Year after year, event after event, baseball's officials and players feinted and dodged, equivocating away the sport's steroid problem and dismissing accusations of widespread steroid use as somewhere between nonsense and hyperbole. Those of us who love the game kept wondering when the lying would stop. When would another truth-teller emerge, on Caminiti's heels, to help save the game?
Jose Canseco -- unsavory, gun-toting, self-promoting Jose Canseco -- is that truth-teller. Fast and extraordinarily powerful as a young major leaguer, he drew notice not just for his MVP-quality play, but also for biceps the size of bowling balls and a ballooning body that seemed to pop with every swing-and-a-miss. In the 1988 playoffs he flexed for the Fenway crowd as it assailed him with cries of "Steroids, steroids."
Canseco was the progenitor and poster boy of a generation of chemically enhanced muscle builders. And in the spring of 2005 he came out with Juiced: Wild Times, Rampant 'Roids, Smash Hits and How Baseball got Big, the book we all were waiting for. It became a national bestseller. And it's the reason why Canseco is my choice for Sportsman of the Year.
Canseco wrote of steroids being on nearly every big leaguer's lips and inside many of their bloodstreams. He named names, and big ones, too: Mark McGwire, Juan Gonzalez and Rafael Palmeiro. While many players attacked Canseco for his motives -- a complete irrelevancy -- few denied his charges. One who adamantly did, Palmeiro, went on to test positive for steroids.
It matters little that Canseco betrayed the trust of his peers. (Whistle blowers in politics and big business are, after all, revered.) Perhaps he was only after money and another turn in the spotlight. Maybe he did contradict himself on a few particulars in the interviews he did after the book came out. Who cares? None of it changes how valuable Juiced was and is.
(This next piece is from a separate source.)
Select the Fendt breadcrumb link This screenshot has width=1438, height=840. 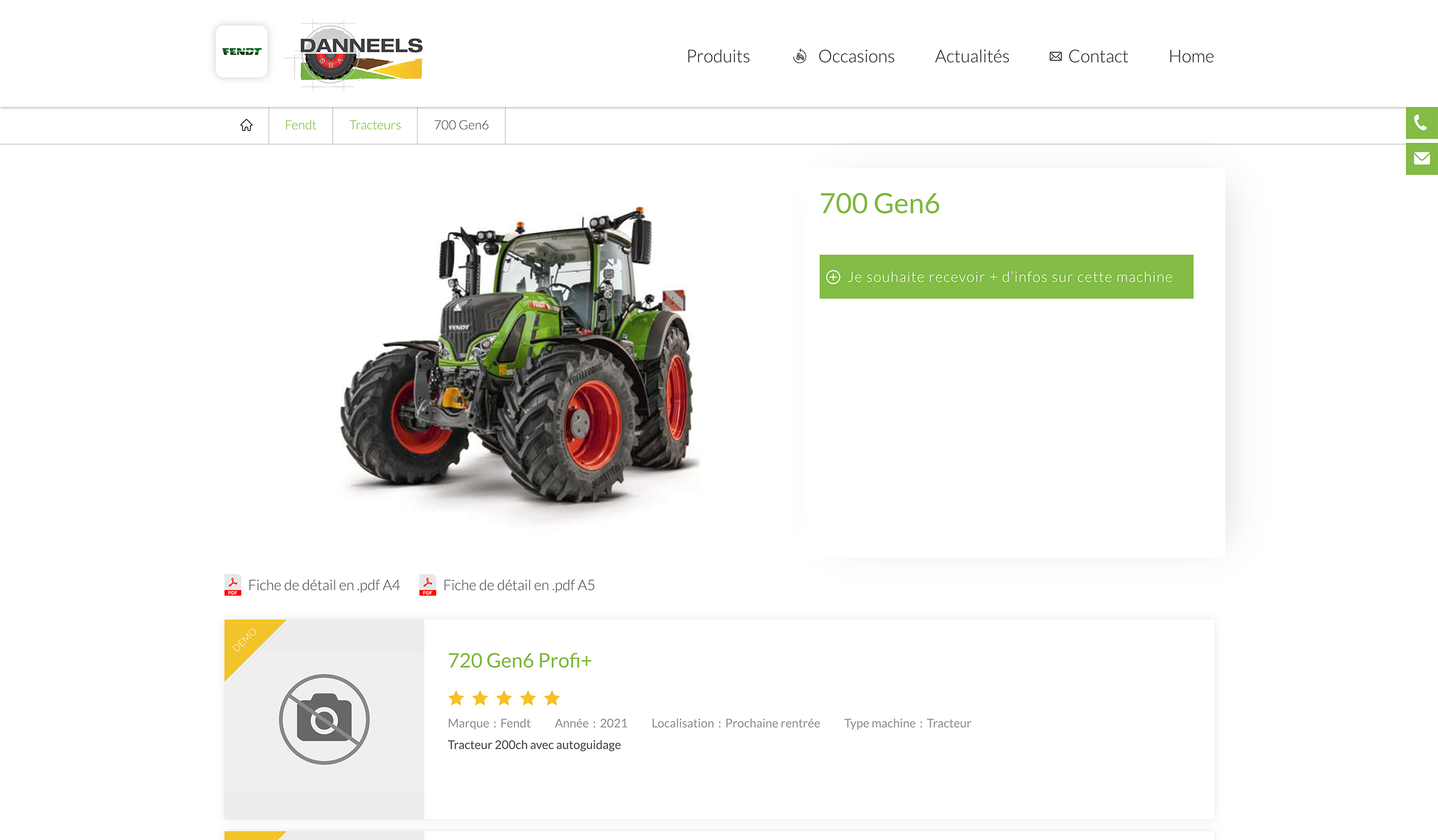[300, 125]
Canseco ratcheted up the steroid discussion to new heights. He and his book became crucial players in a House committee hearing on steroids in baseball. There we witnessed the humbling of some of baseball's beefiest heroes. McGwire refused to "talk about the past," Sammy Sosa mumbled incoherently. Palmeiro made his bed. The hearings reminded people, and most importantly young people, that steroids are a very, very bad thing. The events of this year, at the center of which was Canseco's book, were the most valuable weapons in the battle against steroids since Lyle Alzado in his bandanna.
Think of all the teenagers who have been hearing about the side effects of steroid use since Canseco's book came out (heart disease, liver cancer, shrunken testicles). Think of the prevalence of steroids in high school.
Consider a young ballplayer such as Texas high school pitcher Taylor Hooton, whose suicide his parents blame on depression caused by steroid use.
Remember that no one sets the standard of acceptability for performance-enhancing drugs more definitively than the performers themselves.
Then realize this: Canseco's book did more than just intensify the drive to wring steroids out of the major leagues and help restore integrity to baseball's record books. Canseco's book saved lives. There is something very Sportsmanlike about that.